» **SELECTED PASSAGE**:
________________

Question

If the AM and GM between two numbers are in the ratio $m:n$, then the numbers are in the ratio

• A. $m+\sqrt{m^2-n^2}:n+\sqrt{m^2-n^2}$
• B. $m+\sqrt{m^2-n^2}:m+\sqrt{m^2-n^2}$
• C. $m+\sqrt{m^2+n^2}:n+\sqrt{m^2+n^2}$
• D. $m+\sqrt{m^2+n^2}:m+\sqrt{m^2-n^2}$

Answer 1

The correct option is B $m+\sqrt{m^2-n^2}:m+\sqrt{m^2-n^2}$

$\frac{AM}{GM}=\frac{m}{n}$

$\frac{\frac{a+b}{2}}{\sqrt{ab}}=\frac{m}{n}$

By applying componendo and dividendo.

________________

» **RECORDED DATA**:
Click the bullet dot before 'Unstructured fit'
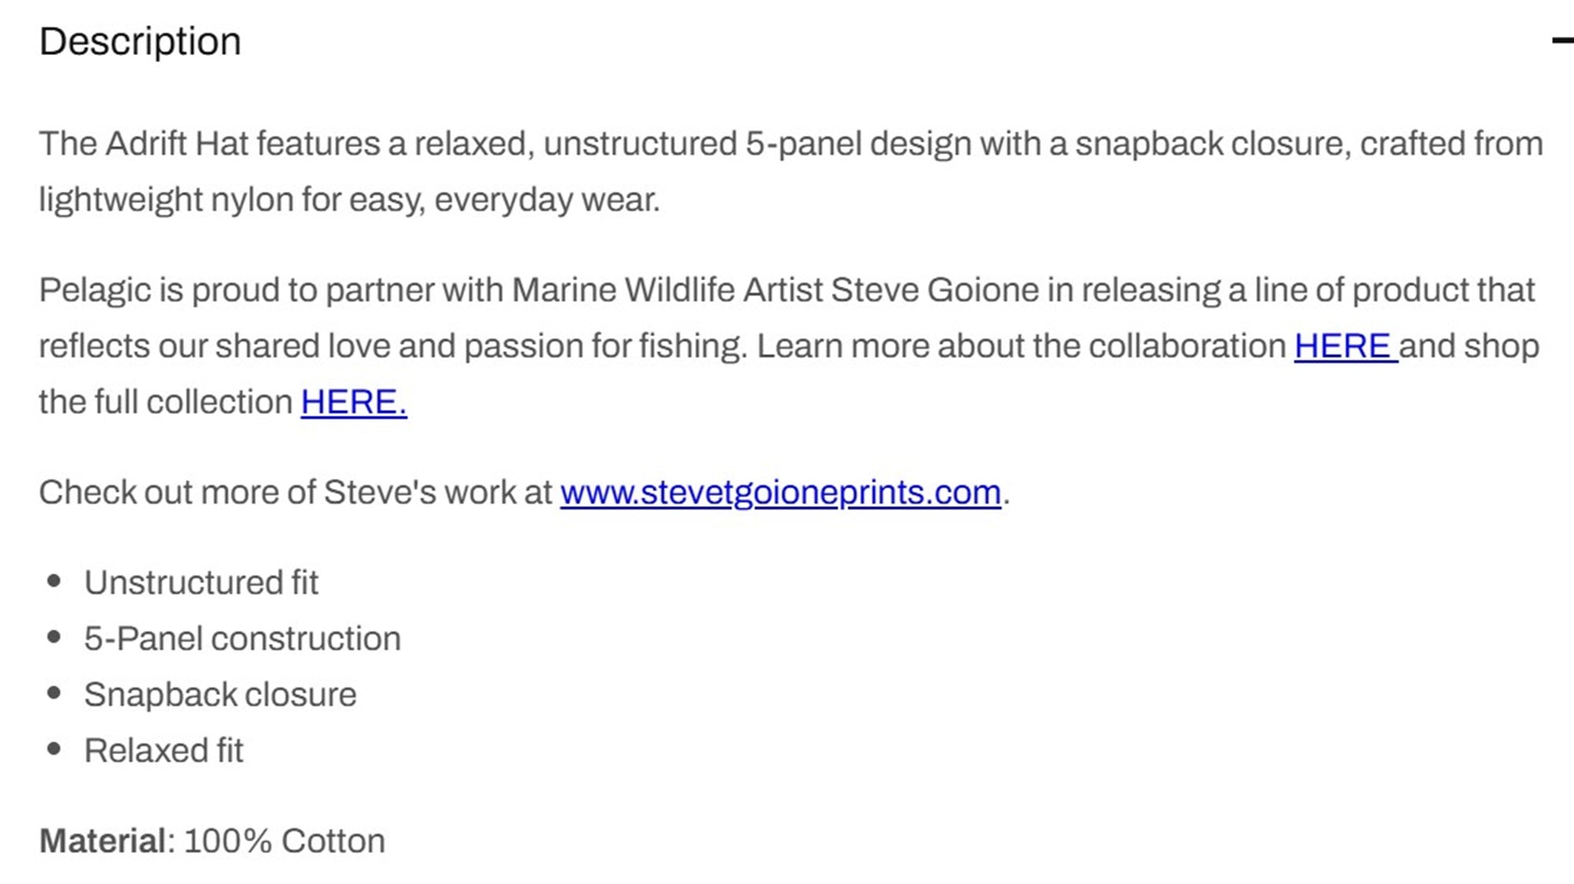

________________

» **SET PROBLEM**:
From the worked solution to the AM–GM ratio problem, reproduce the passage starting at "The correct option" and ending at "componendo and dividendo.", substituting "using" for "applying".

» **THE SOLUTION**:
The correct option is B $m+\sqrt{m^2-n^2}:m+\sqrt{m^2-n^2}$

$\frac{AM}{GM}=\frac{m}{n}$

$\frac{\frac{a+b}{2}}{\sqrt{ab}}=\frac{m}{n}$

By using componendo and dividendo.